*** Opening SUPPLIED PASSAGE ***

Government-owned Malaysian company

MyHSR Corporation Sdn Bhd (MyHSR Corp) is a Malaysian company fully owned by the Ministry of Finance of Malaysia. It was set up to be the developer and asset owner of the terminated Kuala Lumpur–Singapore High Speed Rail project (HSR) at Malaysian side, under the government's move to improve connectivity between the two countries, as currently traffic congestion is acute and far exceeds the capacity of the Causeway at Johor Bahru, with the current infrastructure provisions.

The primary objective for the construction of the HSR is to reduce the travel time between Kuala Lumpur and Singapore to 90 minutes by strengthening the link between two of Southeast Asia's most vibrant and fast-growing economic engines. In addition, the HSR presented an opportunity to open up and rejuvenate smaller cities in Peninsular Malaysia by connecting them to the two major metropolises.

*** Closing SUPPLIED PASSAGE ***
*** Opening DATA LISTING ***

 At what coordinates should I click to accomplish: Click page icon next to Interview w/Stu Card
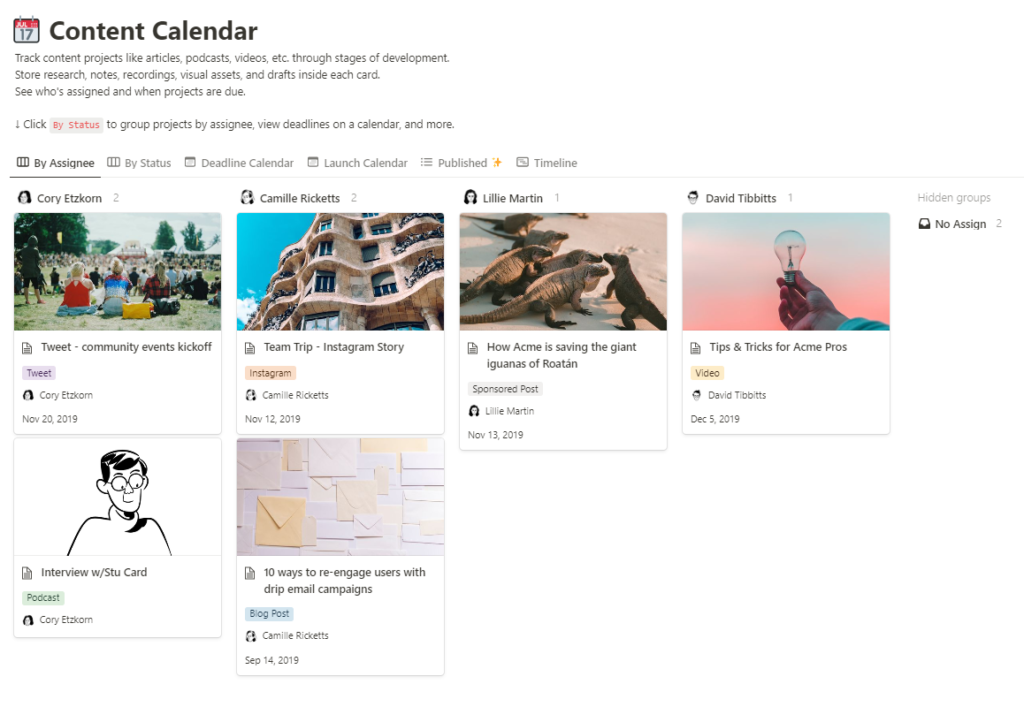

*** Closing DATA LISTING ***
*** Opening DATA LISTING ***

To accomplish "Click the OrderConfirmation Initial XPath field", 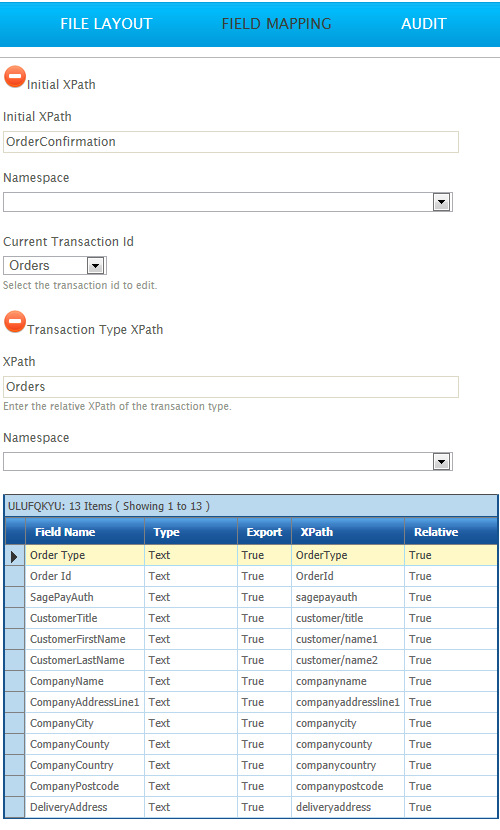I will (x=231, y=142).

*** Closing DATA LISTING ***

**ACTIVITY**.
Carry on the passage above about MyHSR Corporation and the Kuala Lumpur–Singapore High Speed Rail project, starting after its last sentence.

**WRITTEN ANSWER**.
==HSR projects==
- Kuala Lumpur–Singapore High Speed Rail

==Chronology==
- 9 April 2015 - MoF seeks RM10m for wholly owned unit MyHSR Corp.
- 13 April 2015 - RM38.4b high-speed rail project approved.
- 18 April 2015 - Cost-sharing likely for HSR.
- 20 April 2015 - MyHSR Corp to oversee high-speed project.
- 24 April 2015 - Malaysia approves US$10.6 billion high-speed rail project and the establishment of MyHSR Corp.